> Problem to solve
Rewrite the material below, changing "GUI agent" to "screen assistant" wherever it occurs and leaving everything else untouched.

> Records provided
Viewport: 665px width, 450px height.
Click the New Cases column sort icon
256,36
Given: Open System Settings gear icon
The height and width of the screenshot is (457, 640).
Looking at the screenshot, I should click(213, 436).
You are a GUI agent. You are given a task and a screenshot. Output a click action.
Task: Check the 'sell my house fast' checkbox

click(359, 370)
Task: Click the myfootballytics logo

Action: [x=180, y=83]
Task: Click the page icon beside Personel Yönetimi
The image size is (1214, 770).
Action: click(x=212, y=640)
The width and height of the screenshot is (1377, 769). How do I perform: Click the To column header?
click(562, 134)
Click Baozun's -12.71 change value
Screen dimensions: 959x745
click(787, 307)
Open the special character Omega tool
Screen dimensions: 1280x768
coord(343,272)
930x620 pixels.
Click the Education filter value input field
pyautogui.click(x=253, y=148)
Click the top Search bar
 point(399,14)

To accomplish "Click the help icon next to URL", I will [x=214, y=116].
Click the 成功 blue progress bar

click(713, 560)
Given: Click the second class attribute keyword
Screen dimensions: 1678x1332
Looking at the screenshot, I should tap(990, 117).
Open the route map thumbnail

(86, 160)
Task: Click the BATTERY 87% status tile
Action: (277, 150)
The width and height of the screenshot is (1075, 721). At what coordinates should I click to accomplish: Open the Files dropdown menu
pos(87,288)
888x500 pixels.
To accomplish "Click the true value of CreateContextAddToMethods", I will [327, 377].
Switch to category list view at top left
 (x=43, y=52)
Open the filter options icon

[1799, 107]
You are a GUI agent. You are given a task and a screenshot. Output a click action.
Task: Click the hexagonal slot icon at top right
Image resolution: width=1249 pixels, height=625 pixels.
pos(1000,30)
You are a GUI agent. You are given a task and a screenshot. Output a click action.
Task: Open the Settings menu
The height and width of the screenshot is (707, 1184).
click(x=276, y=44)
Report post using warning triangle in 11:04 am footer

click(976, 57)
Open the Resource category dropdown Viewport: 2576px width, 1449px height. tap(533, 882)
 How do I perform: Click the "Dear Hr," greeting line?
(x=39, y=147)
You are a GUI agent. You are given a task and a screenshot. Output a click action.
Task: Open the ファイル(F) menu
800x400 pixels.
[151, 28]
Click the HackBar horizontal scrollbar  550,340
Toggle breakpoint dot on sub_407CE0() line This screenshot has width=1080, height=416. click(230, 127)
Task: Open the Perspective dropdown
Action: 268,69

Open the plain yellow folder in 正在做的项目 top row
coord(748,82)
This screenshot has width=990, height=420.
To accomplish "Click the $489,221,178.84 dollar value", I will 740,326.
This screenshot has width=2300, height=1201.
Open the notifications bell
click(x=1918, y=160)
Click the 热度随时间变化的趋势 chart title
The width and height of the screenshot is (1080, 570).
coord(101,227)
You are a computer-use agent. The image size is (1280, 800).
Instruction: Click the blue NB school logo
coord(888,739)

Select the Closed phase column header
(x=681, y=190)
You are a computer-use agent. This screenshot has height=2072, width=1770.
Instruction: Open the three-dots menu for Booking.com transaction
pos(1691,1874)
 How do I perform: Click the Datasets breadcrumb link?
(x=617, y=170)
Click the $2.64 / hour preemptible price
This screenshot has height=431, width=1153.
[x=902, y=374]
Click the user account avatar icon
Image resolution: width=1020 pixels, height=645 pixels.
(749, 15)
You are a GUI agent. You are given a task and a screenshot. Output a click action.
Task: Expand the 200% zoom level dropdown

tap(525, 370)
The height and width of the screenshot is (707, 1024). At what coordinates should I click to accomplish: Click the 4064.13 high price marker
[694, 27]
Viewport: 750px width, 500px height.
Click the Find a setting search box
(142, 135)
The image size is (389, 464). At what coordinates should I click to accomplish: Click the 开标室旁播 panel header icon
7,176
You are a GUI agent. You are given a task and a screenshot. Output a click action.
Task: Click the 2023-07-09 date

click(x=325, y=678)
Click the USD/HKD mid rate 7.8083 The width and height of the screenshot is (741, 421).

> Written response
Viewport: 665px width, 450px height.
Click the New Cases column sort icon
256,36
Given: Open System Settings gear icon
The height and width of the screenshot is (457, 640).
Looking at the screenshot, I should click(213, 436).
You are a screen assistant. You are given a task and a screenshot. Output a click action.
Task: Check the 'sell my house fast' checkbox

click(359, 370)
Task: Click the myfootballytics logo

Action: [x=180, y=83]
Task: Click the page icon beside Personel Yönetimi
The image size is (1214, 770).
Action: click(x=212, y=640)
The width and height of the screenshot is (1377, 769). How do I perform: Click the To column header?
click(562, 134)
Click Baozun's -12.71 change value
Screen dimensions: 959x745
click(787, 307)
Open the special character Omega tool
Screen dimensions: 1280x768
coord(343,272)
930x620 pixels.
Click the Education filter value input field
pyautogui.click(x=253, y=148)
Click the top Search bar
 point(399,14)

To accomplish "Click the help icon next to URL", I will [x=214, y=116].
Click the 成功 blue progress bar

click(713, 560)
Given: Click the second class attribute keyword
Screen dimensions: 1678x1332
Looking at the screenshot, I should tap(990, 117).
Open the route map thumbnail

(86, 160)
Task: Click the BATTERY 87% status tile
Action: (277, 150)
The width and height of the screenshot is (1075, 721). At what coordinates should I click to accomplish: Open the Files dropdown menu
pos(87,288)
888x500 pixels.
To accomplish "Click the true value of CreateContextAddToMethods", I will [327, 377].
Switch to category list view at top left
 (x=43, y=52)
Open the filter options icon

[1799, 107]
You are a screen assistant. You are given a task and a screenshot. Output a click action.
Task: Click the hexagonal slot icon at top right
Image resolution: width=1249 pixels, height=625 pixels.
pos(1000,30)
You are a screen assistant. You are given a task and a screenshot. Output a click action.
Task: Open the Settings menu
The height and width of the screenshot is (707, 1184).
click(x=276, y=44)
Report post using warning triangle in 11:04 am footer

click(976, 57)
Open the Resource category dropdown Viewport: 2576px width, 1449px height. tap(533, 882)
 How do I perform: Click the "Dear Hr," greeting line?
(x=39, y=147)
You are a screen assistant. You are given a task and a screenshot. Output a click action.
Task: Open the ファイル(F) menu
800x400 pixels.
[151, 28]
Click the HackBar horizontal scrollbar  550,340
Toggle breakpoint dot on sub_407CE0() line This screenshot has width=1080, height=416. click(230, 127)
Task: Open the Perspective dropdown
Action: 268,69

Open the plain yellow folder in 正在做的项目 top row
coord(748,82)
This screenshot has width=990, height=420.
To accomplish "Click the $489,221,178.84 dollar value", I will 740,326.
This screenshot has width=2300, height=1201.
Open the notifications bell
click(x=1918, y=160)
Click the 热度随时间变化的趋势 chart title
The width and height of the screenshot is (1080, 570).
coord(101,227)
You are a computer-use agent. The image size is (1280, 800).
Instruction: Click the blue NB school logo
coord(888,739)

Select the Closed phase column header
(x=681, y=190)
You are a computer-use agent. This screenshot has height=2072, width=1770.
Instruction: Open the three-dots menu for Booking.com transaction
pos(1691,1874)
 How do I perform: Click the Datasets breadcrumb link?
(x=617, y=170)
Click the $2.64 / hour preemptible price
This screenshot has height=431, width=1153.
[x=902, y=374]
Click the user account avatar icon
Image resolution: width=1020 pixels, height=645 pixels.
(749, 15)
You are a screen assistant. You are given a task and a screenshot. Output a click action.
Task: Expand the 200% zoom level dropdown

tap(525, 370)
The height and width of the screenshot is (707, 1024). At what coordinates should I click to accomplish: Click the 4064.13 high price marker
[694, 27]
Viewport: 750px width, 500px height.
Click the Find a setting search box
(142, 135)
The image size is (389, 464). At what coordinates should I click to accomplish: Click the 开标室旁播 panel header icon
7,176
You are a screen assistant. You are given a task and a screenshot. Output a click action.
Task: Click the 2023-07-09 date

click(x=325, y=678)
Click the USD/HKD mid rate 7.8083 The width and height of the screenshot is (741, 421).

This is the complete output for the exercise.